盛岡タイムス Web News 2012年 9月 5日 (水)

       

■ 〈日々つれづれ〉137 三浦勲夫 ひまつぶし

 暇つぶしに何をするか?若い人ならビデオ・ゲームだろうか。パチンコという時代もあった。読書好きな人はよく、本を読めば眠くなってよく寝られるといったりする。

  自分の場合だと、暇つぶしに文を書くことが多い。あるいは歩くとか、走るとかだ。文はあてどなく何かを書いているうちに、新たな着想が出てくる。頭が回り、意識が活動し始める。20世紀前半、英米小説に「意識の流れ」を重視する一派があった。ジェームズ・ジョイスやヴァージニア・ウルフらがその中にいた。移り変わる人間の意識を追って、人物像や事件の推移を描いた。そんなことまで思い出す。

  文を書きだすと、意識も動きだす。やがて手頃なネタにぶつかると、活発に意識がそこに集中し始める。時間をかけていると何かしら成果が出てくる。そんなとき思うのは「時間をかける価値がある」という英語の熟語であったりする。「ワース・ホワイル・〜イング」。「ホワイル」は「時間」である。なるほど、アイデア発見は時間をかける価値がある。

  時の流れの中で確かに意識も変転するが、この世の万物も流転する。宇宙が生まれ、命が生まれ、進化し、多様化した。歴史も生々流転する。自分が置かれたこの瞬間も長い軌跡を描けば、自分を変えていく。変わる自分の一部として、文のアイデアも発展する。時間に運ばれて着想が育つ。万物を流転、変転させる触媒は時間である。

  無為の時間もある。そのような時間でも心を癒やし、体を癒やし、人をよみがえらせる。「暇つぶし」のこの文を書きながら、実は他にも気になっていることがある。意識はバイリンガル(二言語併用)である。手元の時計を見ると、ちょうど午後3時。きょうも盛岡は33度を超した。真夏日や猛暑日は1週間以上続いているが、それこそ暇つぶしに走ってきたいと思う。午後3時を過ぎれば、日差しは弱まるだろう。

  川土手では川風が吹いている。季節を通じて動植物が生きている。作物が成長している。時間の流れの中で動き、変化している。自分も年々変化してきた。川の流れも時間をかけて移動する。物の運動量は、質量、速度、時間の関数からなるとか。

  (ここで文章中断し外出)。川土手に行って、走って、戻った。暇つぶし、気晴らしである。あいにく雷が鳴り出し、小雨がぱらつきだした。長い直線を走らず、短い直線を行ったり来たりした。雨がひどくなったらすぐ車に入れる。意識は状況に応じる。大気は不安定で、南方洋上を台風14号と15号がゆっくり北上している。濡れないように足取りを速めて2・8`走った。雨が少し強くなり、走り足りないけれどやめたが、気晴らしはできた。何もしないよりずっといい。

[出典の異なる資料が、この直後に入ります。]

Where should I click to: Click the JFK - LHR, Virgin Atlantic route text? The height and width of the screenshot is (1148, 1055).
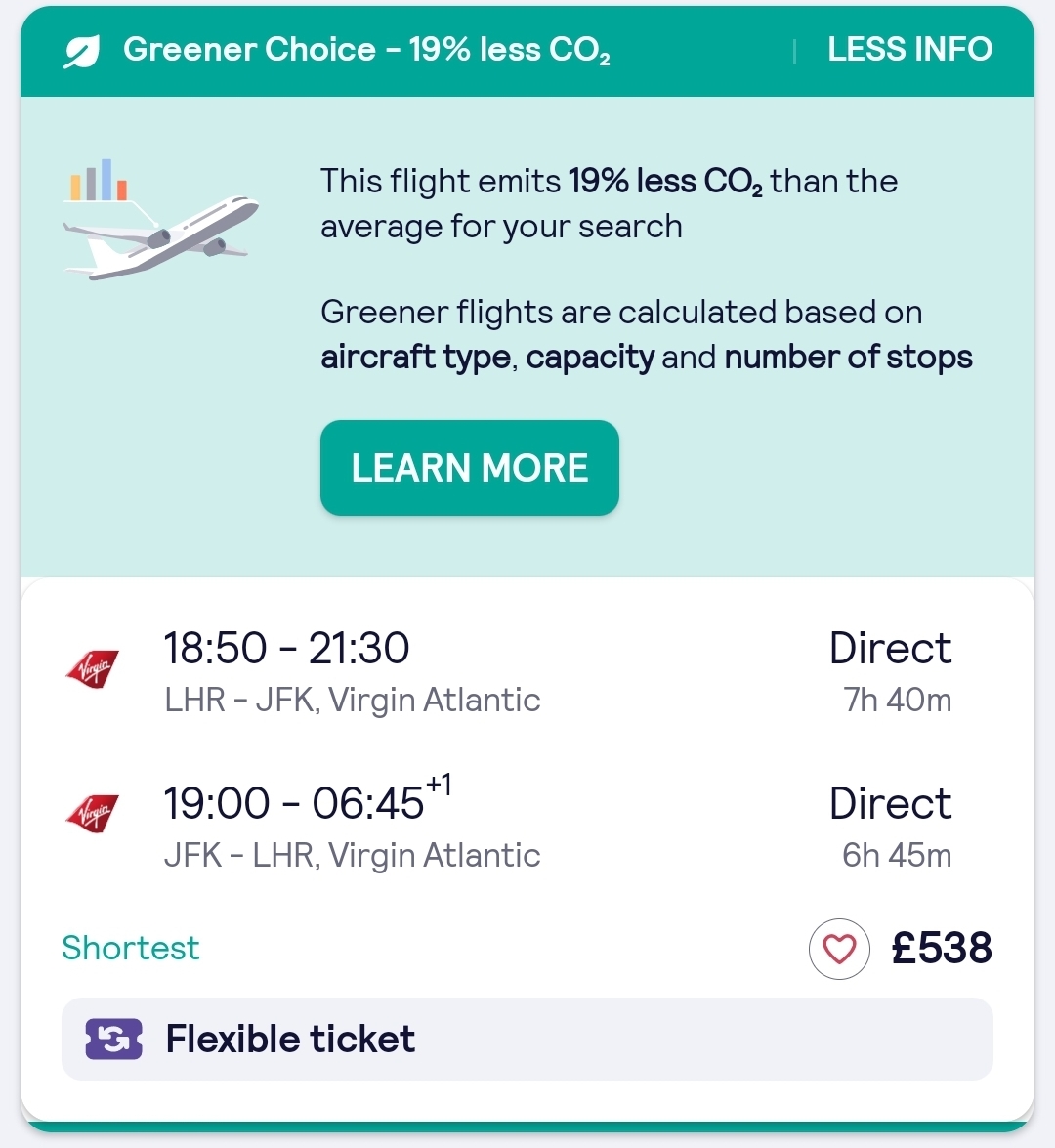(x=352, y=855)
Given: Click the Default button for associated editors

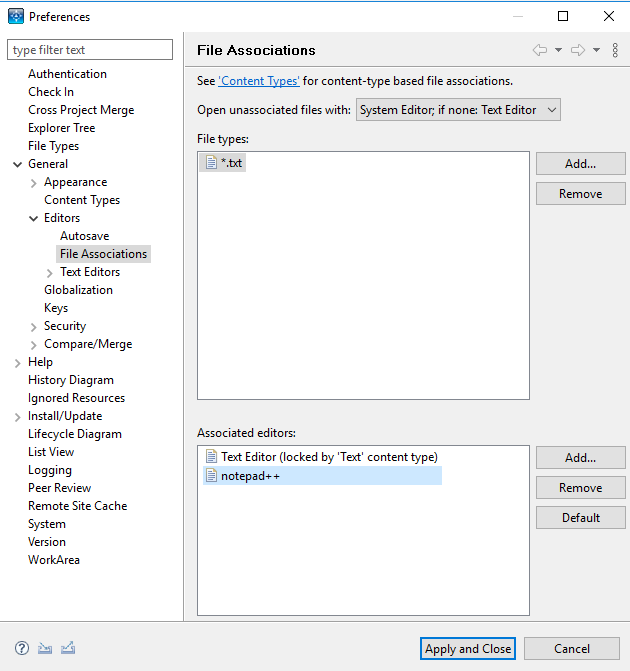Looking at the screenshot, I should [580, 518].
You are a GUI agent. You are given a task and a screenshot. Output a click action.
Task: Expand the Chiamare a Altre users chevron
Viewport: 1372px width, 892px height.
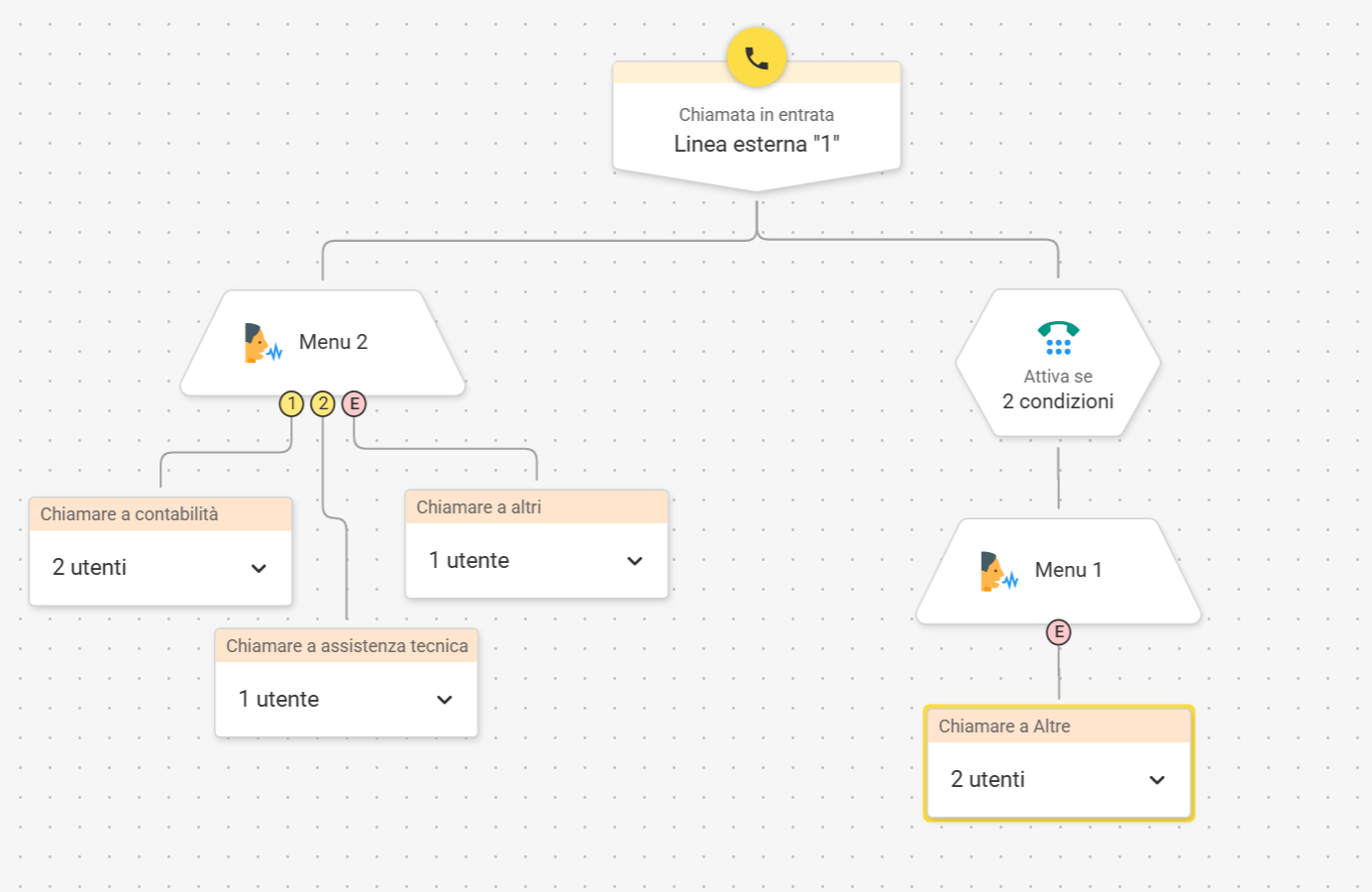pos(1156,780)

  これも運動だ。質量と速度と時間。それが物質の運動量だった。しかし人間は単なる物質ではない。神経も、年齢も、意識もある。年齢の制約の中で行う運動、その後の充足感、肉体的蘇生、それらが運動から得られる。運動に時間をつぎ込めば、意識も若返る。

  時間に沿って有機物も無機物も変化する。宇宙の誕生は137億年前で、それ以来の継続変化である。有機体のエネルギーを燃焼し、メタボリズム(新陳代謝)を促し、新たな意識を与える。「暇つぶし」の文も一応まとまる。